#### EXTRACTED MATERIAL:
○ ○ ○ ○
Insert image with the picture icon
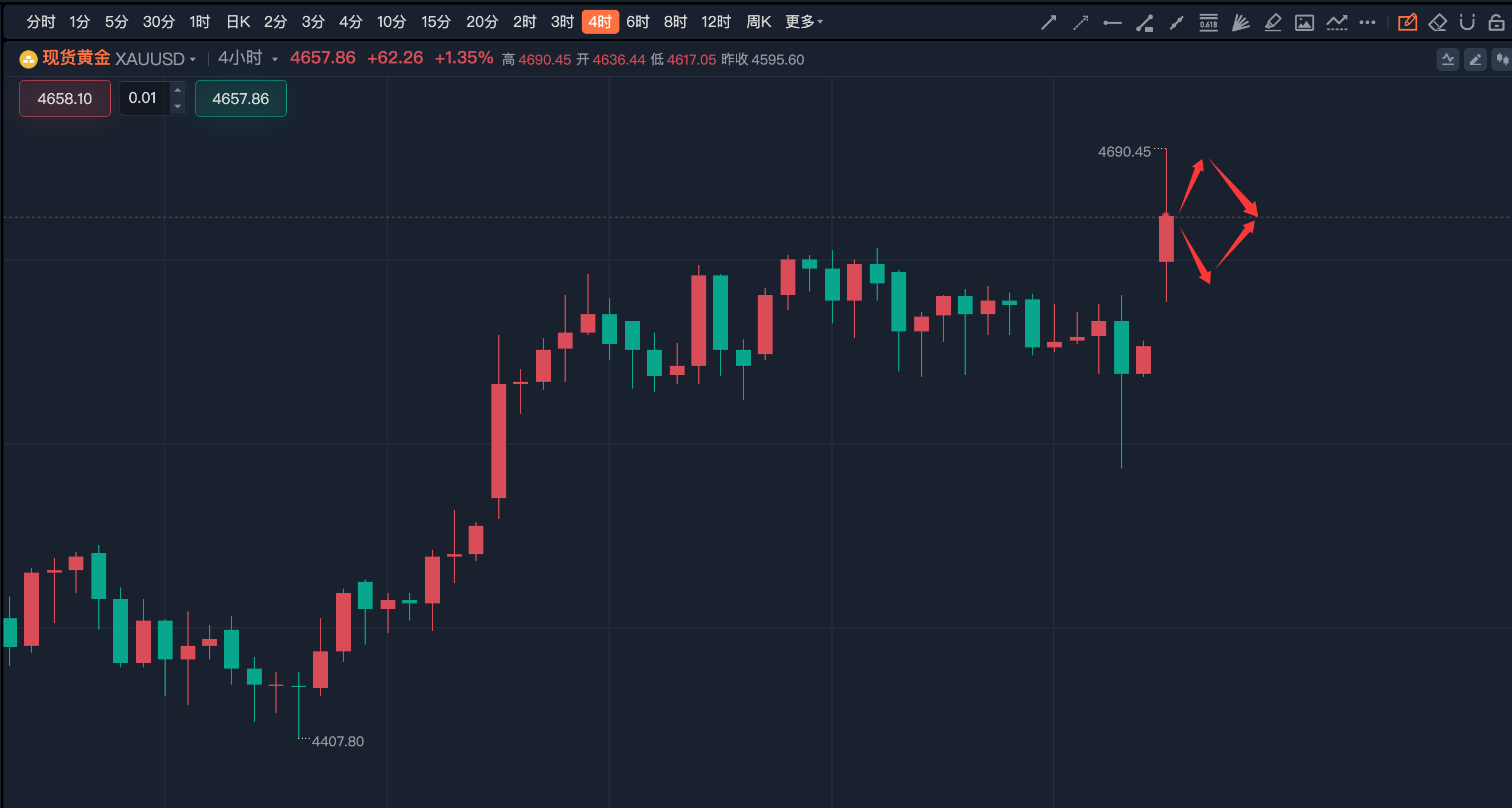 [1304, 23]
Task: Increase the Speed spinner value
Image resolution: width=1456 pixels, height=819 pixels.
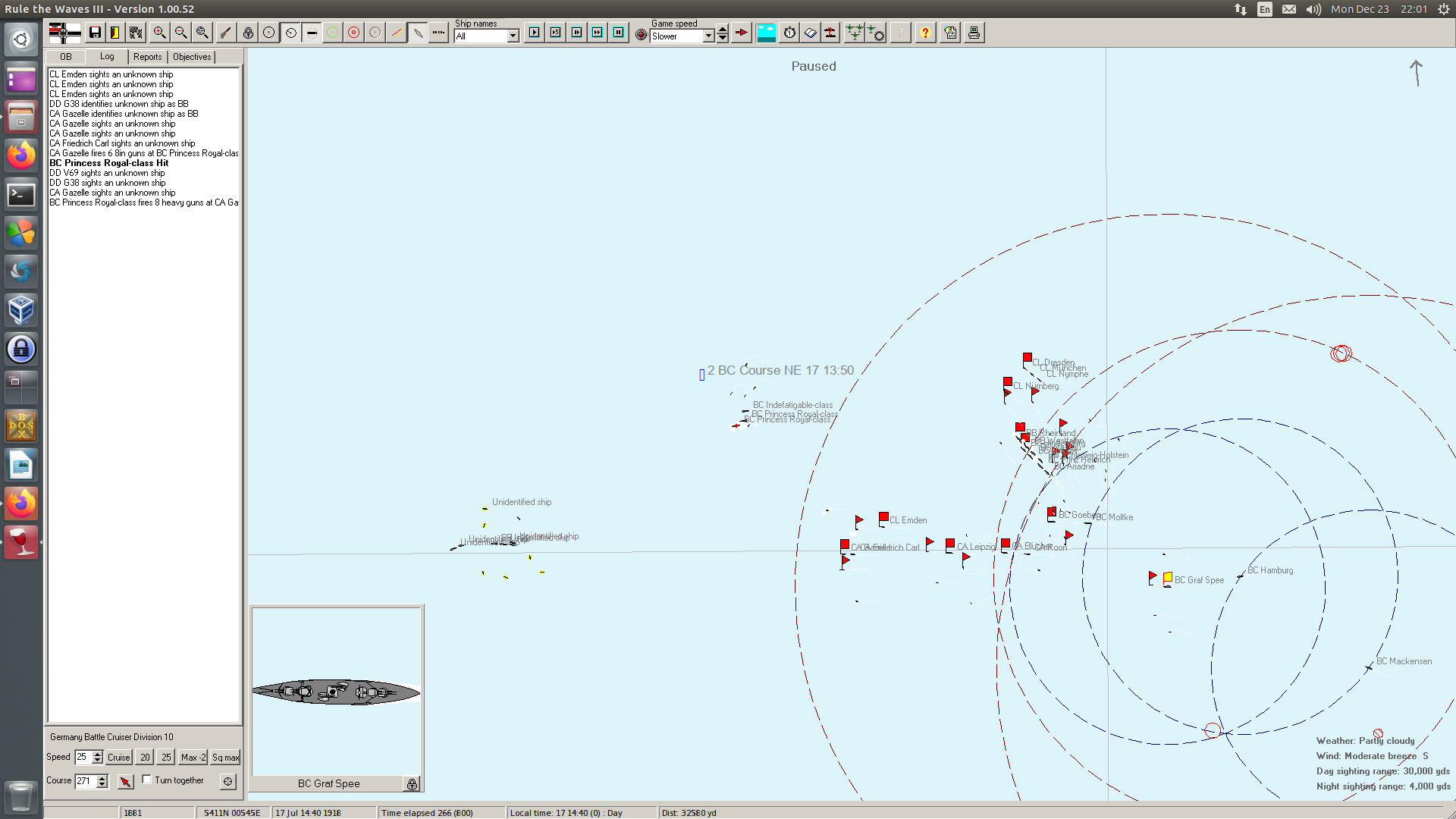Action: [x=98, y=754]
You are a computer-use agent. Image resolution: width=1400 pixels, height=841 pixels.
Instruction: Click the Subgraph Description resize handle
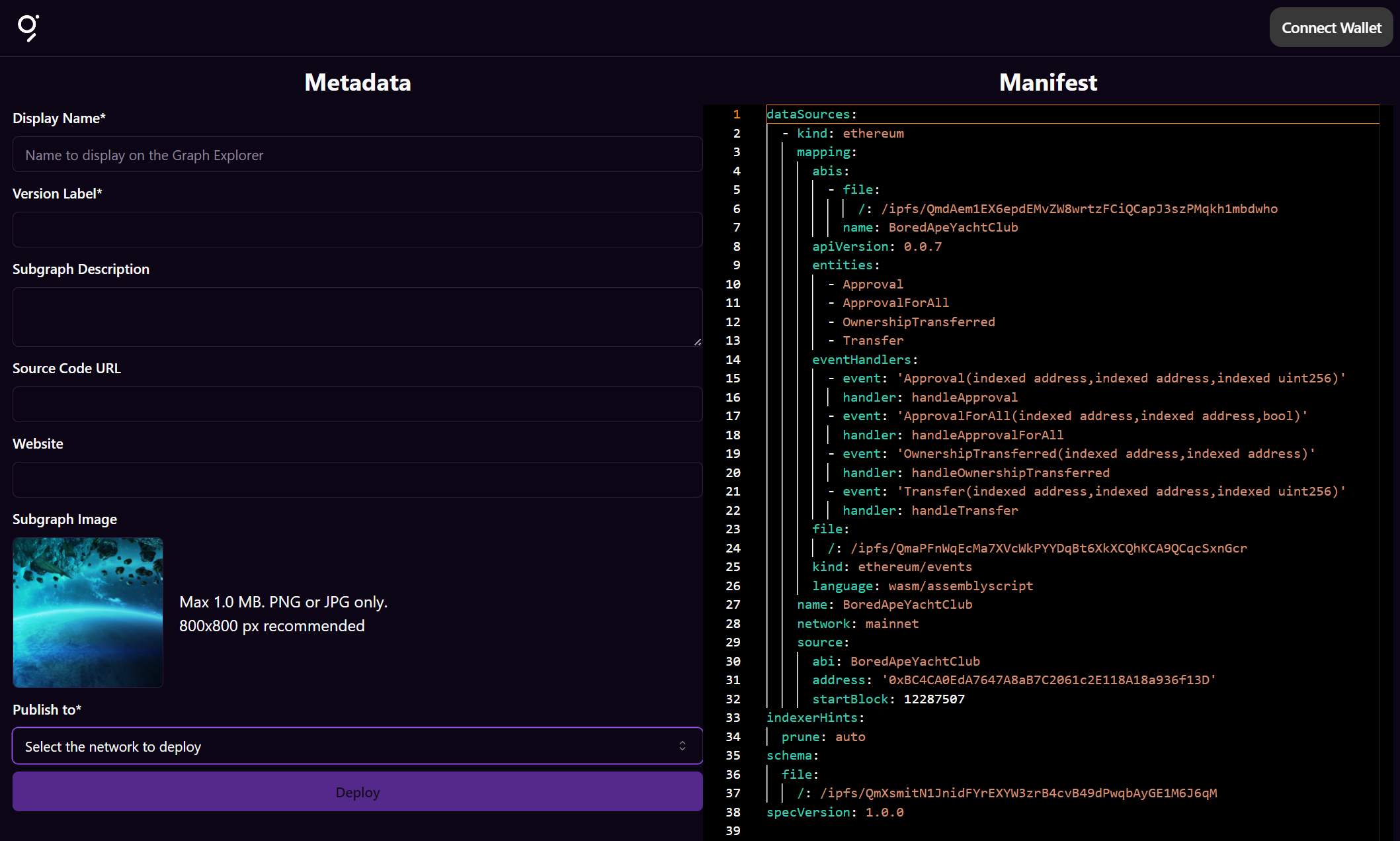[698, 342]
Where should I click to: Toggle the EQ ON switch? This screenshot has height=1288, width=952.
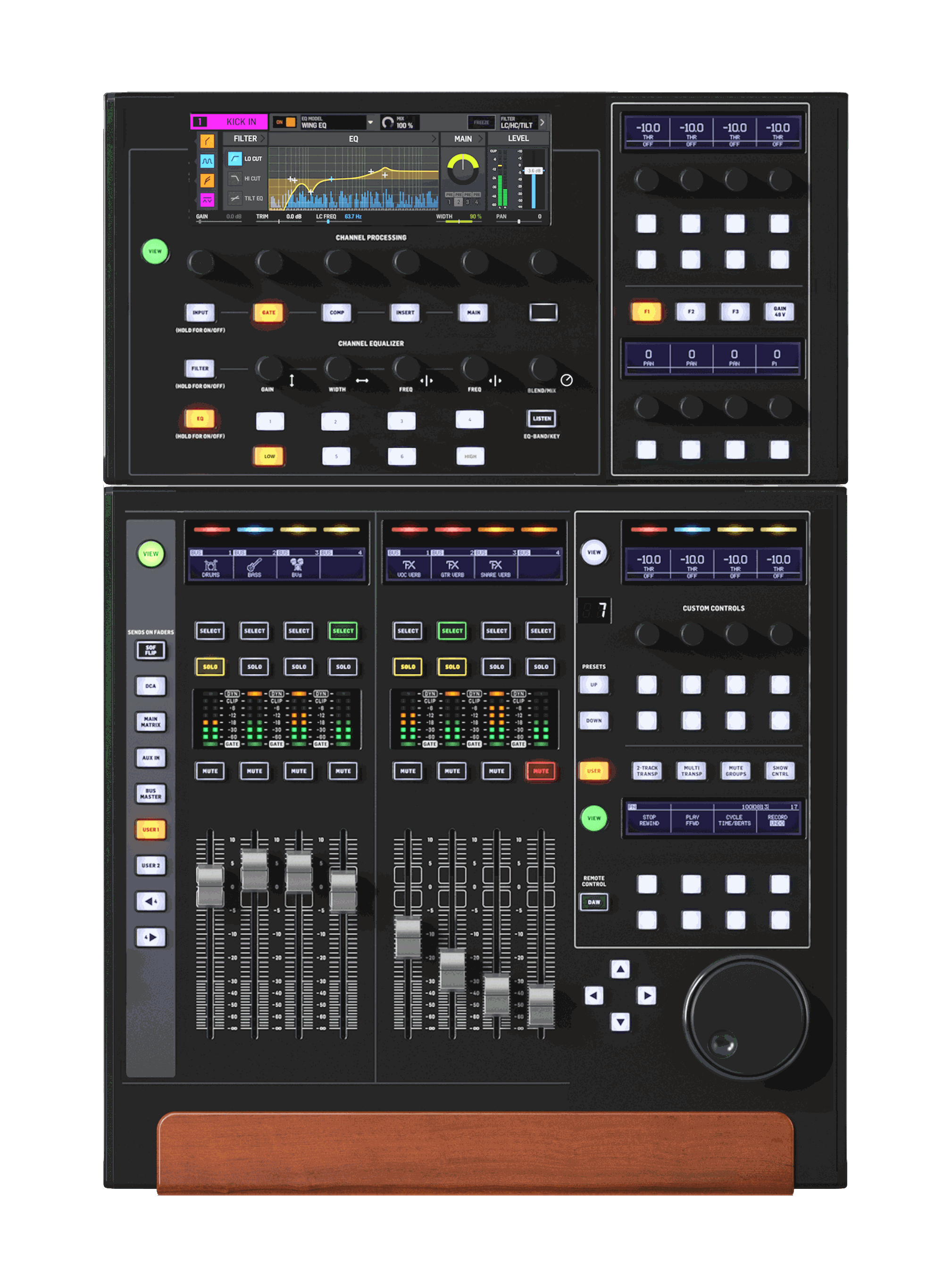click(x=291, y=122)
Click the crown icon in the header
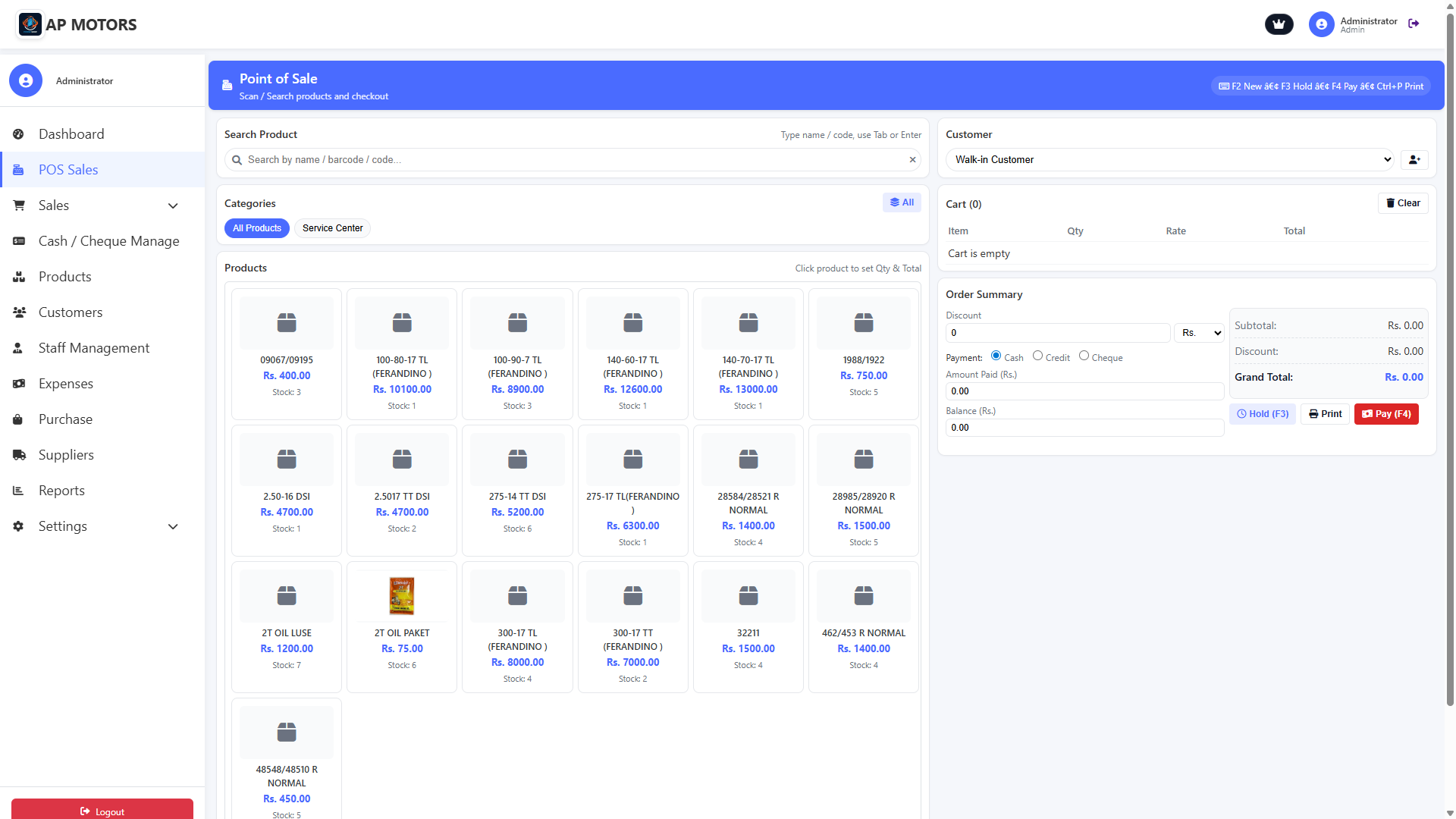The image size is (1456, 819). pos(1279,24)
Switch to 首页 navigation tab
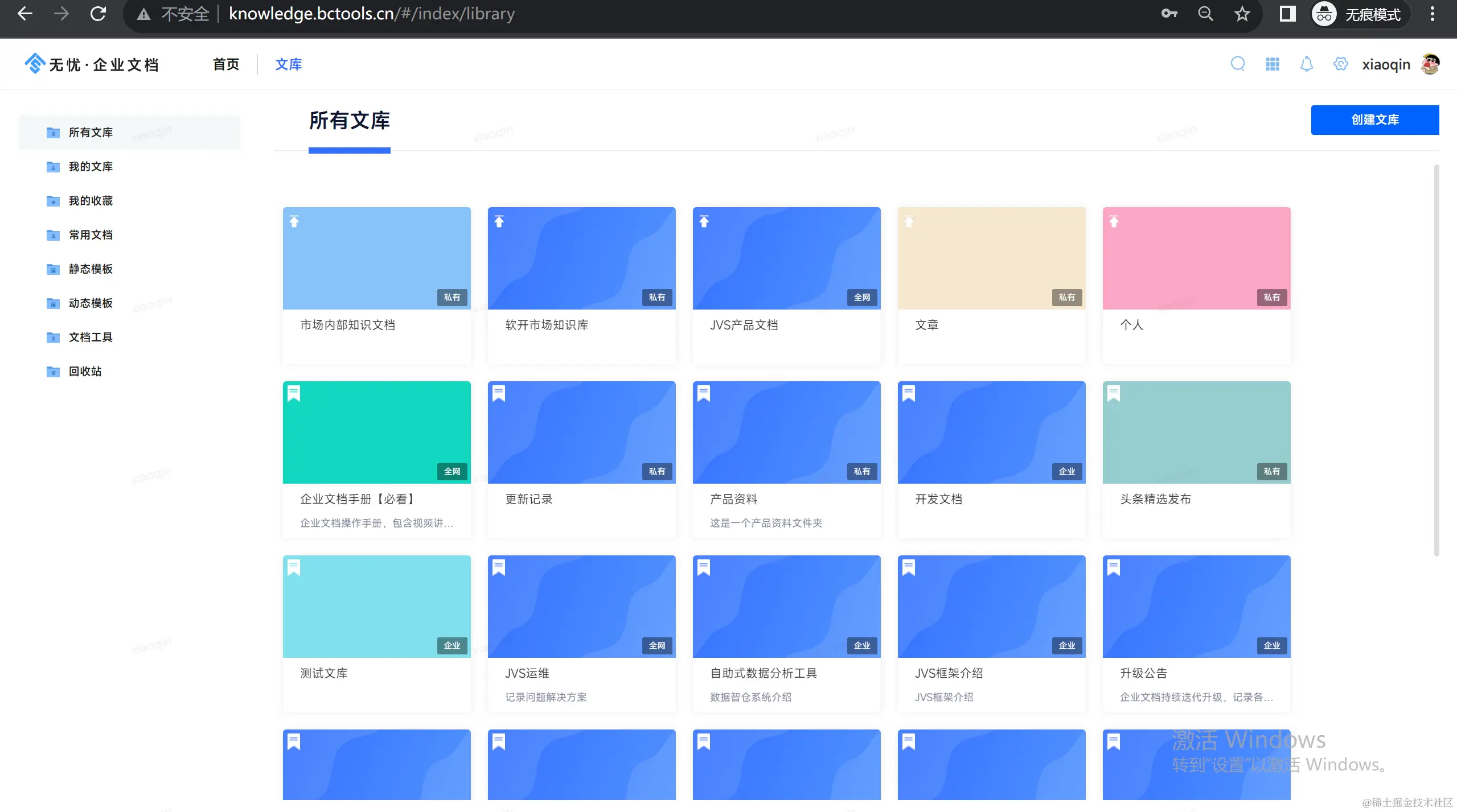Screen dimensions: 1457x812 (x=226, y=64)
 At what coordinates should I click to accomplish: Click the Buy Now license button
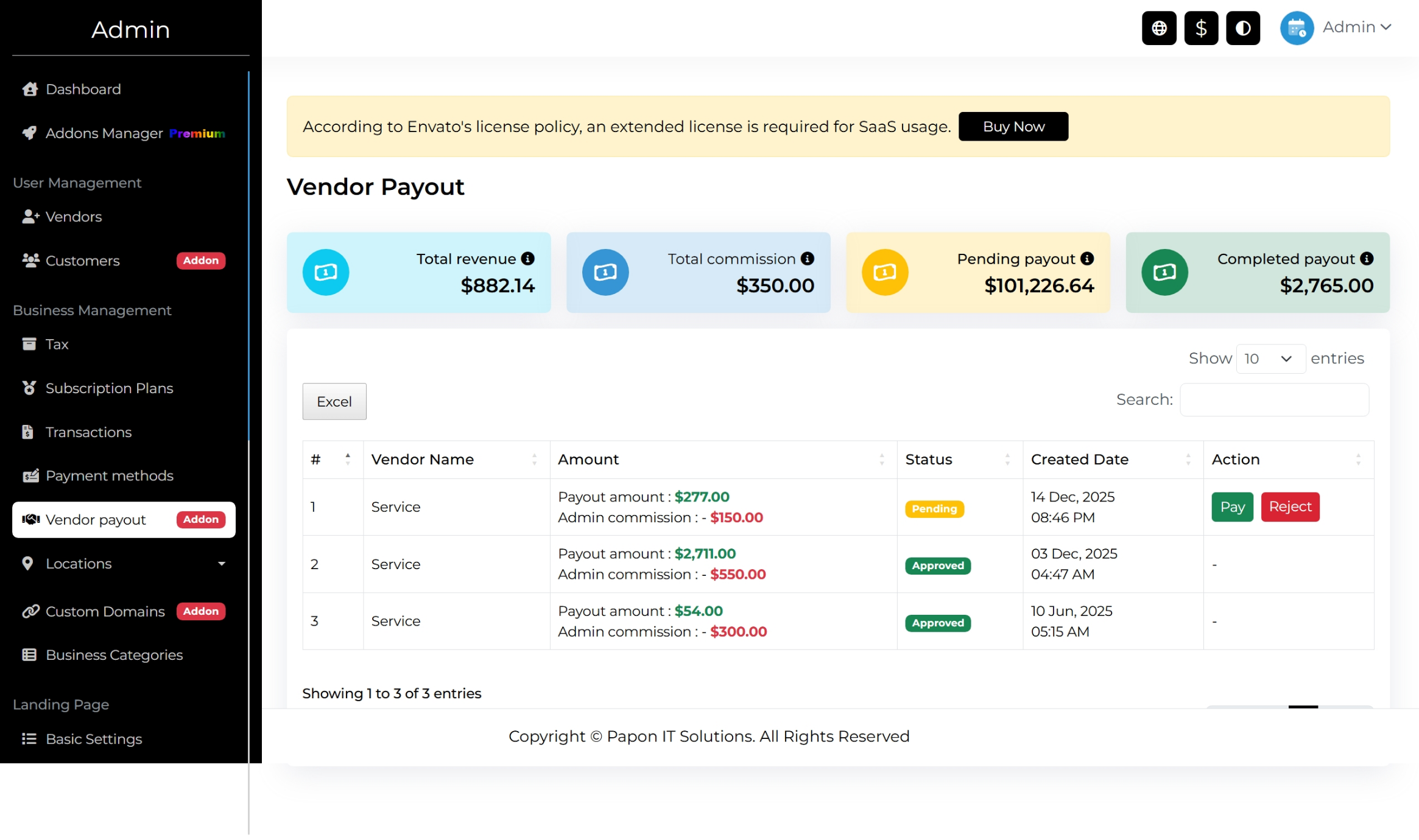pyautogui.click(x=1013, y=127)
○ ○ ○ ○
#### WHAT IS BEING ASKED:
Leave the pictures out and please restate exactly the lines running from the start of the material through the one with "You are a computer-use".

#### ANSWER TO THE PROBLEM:
Insert image with the picture icon
 [1304, 23]
Task: Increase the Speed spinner value
Image resolution: width=1456 pixels, height=819 pixels.
Action: [x=98, y=754]
You are a computer-use agent. Image resolution: width=1400 pixels, height=841 pixels.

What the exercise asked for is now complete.